August 05, 2014 - 3:13 PM
TORONTO - Good times in Canadian tennis were rolling, right up until play started at the Rogers Cup on Tuesday.
One by one, three of the five Canadian men in the field bowed out of the tournament, as Vasek Pospisil lost to Richard Gasquet, Frank Dancevic fell to Donald Young and Brayden Schnur was defeated by Andreas Seppi.
Pospisil, who reached the final of the Citi Open on Sunday before losing to fellow Canadian Milos Raonic, fell 7-5, 7-5 to Gasquet in a rematch from last week. The Vancouver native battled back from a second-set deficit but had his serve broken to lose on centre court.
After getting attended to on the side throughout the match, Pospisil appeared to be hampered by a right leg injury.
The loss drops Pospisil out of the top 40 of the ATP rankings. He had been 27th.
On the grandstand, the wheels fell off in the second set for Dancevic in a 5-7, 6-0, 6-3 defeat to American Donald Young. Dancevic said Young did a good job of adapting to his game.
"He just started reading my serve in the second and third set," Dancevic said. "I couldn't get any more free points on my serve, my serve percentage dropped down a little bit and he just started playing better and better as the match went on. ... I felt like it was difficult to find answers for him."
Similarly, Schnur had no answers for Seppi, losing 6-3, 6-3 in his ATP World Tour debut.
"He was just a little bit better at everything, really, than me," the 19-year-old Pickering, Ont., native said. "He kept the balls deeper at the end of the court, pushed me back, made a lot more balls that I'm not used to seeing come back, and didn't let me attack so often, that's for sure, took away my weapons."
Schnur and Seppi waited out a rain delay of more than two hours before beginning their match on the grandstand court at Rexall Centre. Schnur said that didn't help his fatigue, but he acknowledged it being part of his learning process.
"Nerves are always in my system," Schnur said. "It slowly tires you out going in and out, in and out, warming up, having to cool down. But it's something that I'm learning to get used to."
Schnur got used to being the fan favourite during his qualifying matches over the weekend. Fans encouraged him with shouts of, "Come on, Brayden," against Seppi, but the home-country advantage wasn't enough against the Italian veteran.
"Obviously at important moments, he missed a few important shots," said Seppi, who advances to face Ivan Dodig, who upset 10th-seeded John Isner. "I knew (Schnur) could serve pretty well, and I think he didn't have so good percentage on the first serve, otherwise it would be for sure tougher. I think he can for sure play pretty well, especially on the hard courts. It was his first match, so I think he handled it really well."
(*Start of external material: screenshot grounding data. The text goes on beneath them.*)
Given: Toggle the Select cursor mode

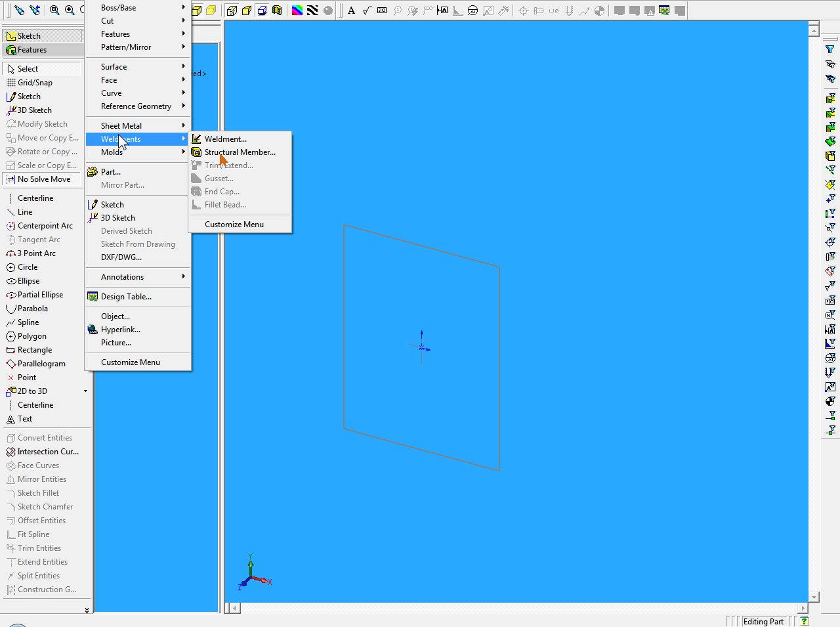Looking at the screenshot, I should (28, 69).
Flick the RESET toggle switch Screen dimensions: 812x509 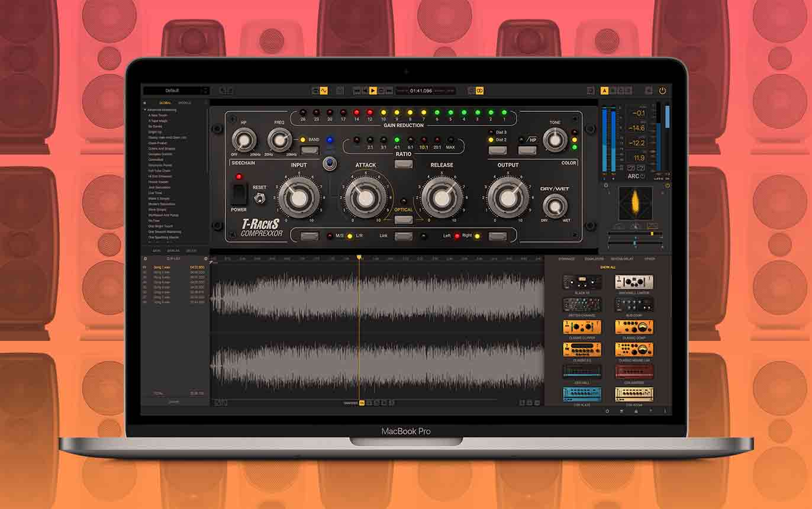259,199
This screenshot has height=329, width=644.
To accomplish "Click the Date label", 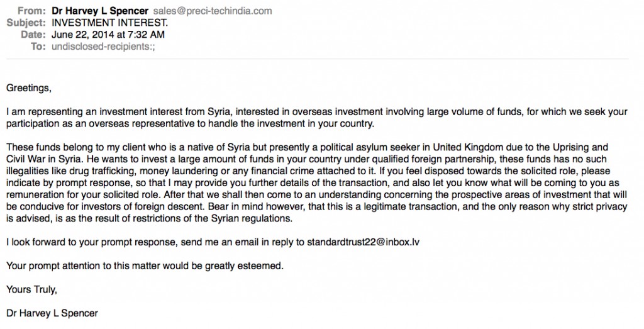I will [33, 35].
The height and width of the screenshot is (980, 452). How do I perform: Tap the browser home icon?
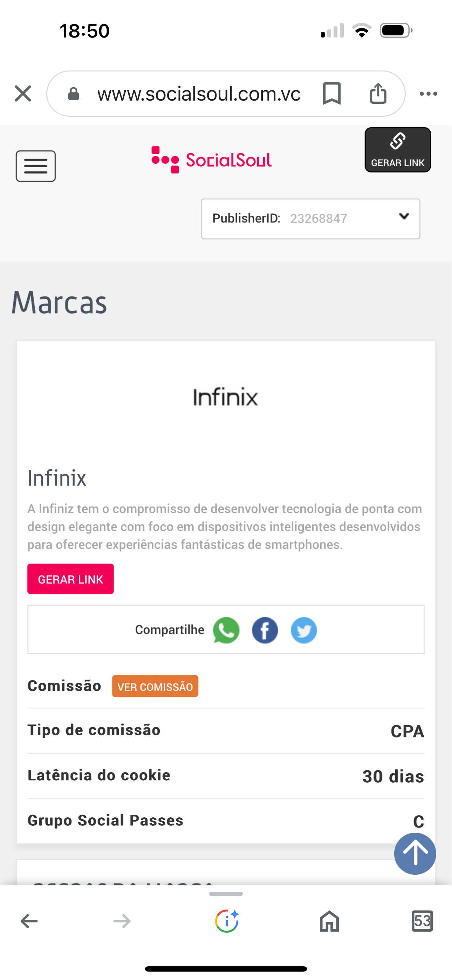[329, 921]
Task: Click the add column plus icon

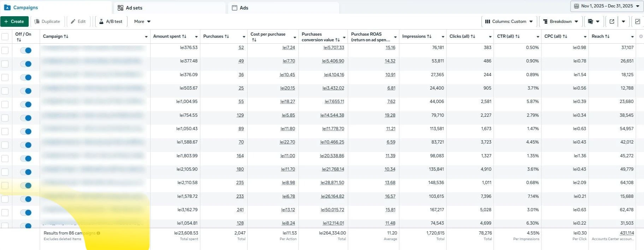Action: 641,36
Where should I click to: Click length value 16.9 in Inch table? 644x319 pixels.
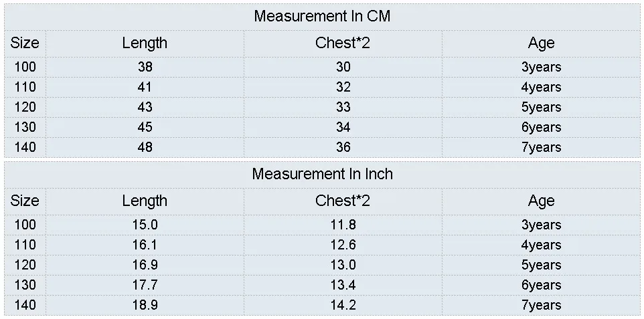tap(145, 265)
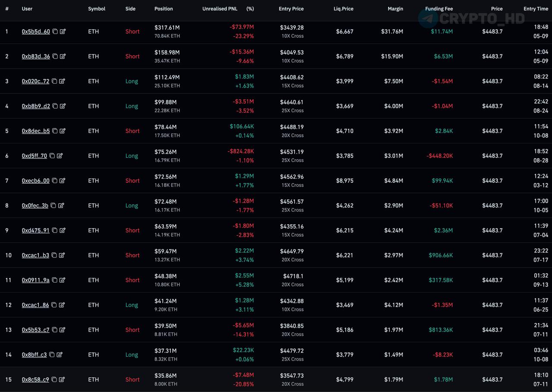Copy the address 0x020c..72

click(54, 81)
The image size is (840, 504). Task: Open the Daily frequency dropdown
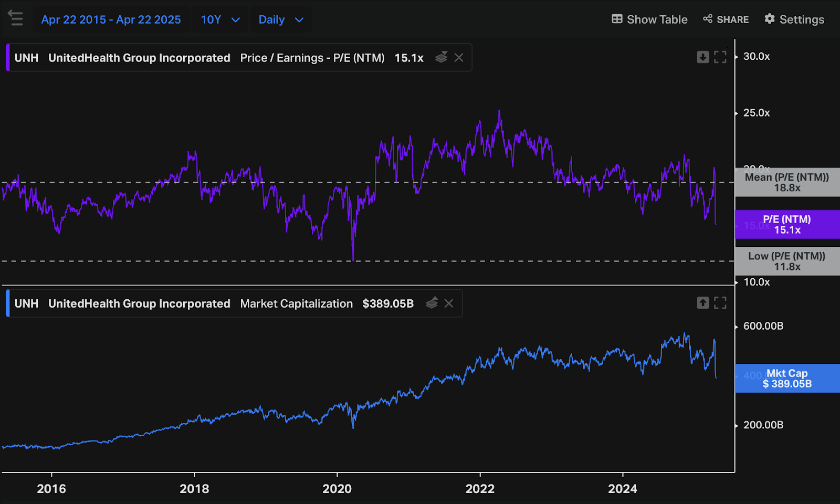coord(280,19)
Schnur plans to play a futures event in Calgary next week before returning to school at the University of North Carolina. He considered these few days in Toronto a benefit for his career.
"It's good to see what I can improve on," Schnur said. "I gained a lot of confidence in my game. I think I played a lot better, even though I lost."
The rain delay that stretched from the morning into the afternoon caused some schedule shifting, including Jack Sock and Jurgen Melzer being moved to an additional court. Once on it, Sock beat Melzer 6-1, 6-3 to set up another rematch against Raonic.
Raonic beat Sock, a Nebraska native, in straight sets at Wimbledon and then again last week at the Citi Open in Washington.
"I'm definitely excited for tomorrow," Sock said of facing Raonic. "The juices will be flowing. He got me in my home country last week, so I'm going to try to maybe get some revenge."
In other early play, fast-rising star Nick Kyrgios beat Santiago Giraldo, 7-6 (3), 7-5 to set up a match with No. 8 seed Andy Murray, No. 11 seed Ernests Gulbis beat Joao Sousa 6-3, 6-4 and Yen-Hsun Lu beat Marcel Granollers 7-6 (6), 7-5.
The main event Tuesday night features No. 2 seed Roger Federer against Canadian wild card Peter Polansky. In the late match, third-seeded Stan Wawrinka faces Benoit Paire.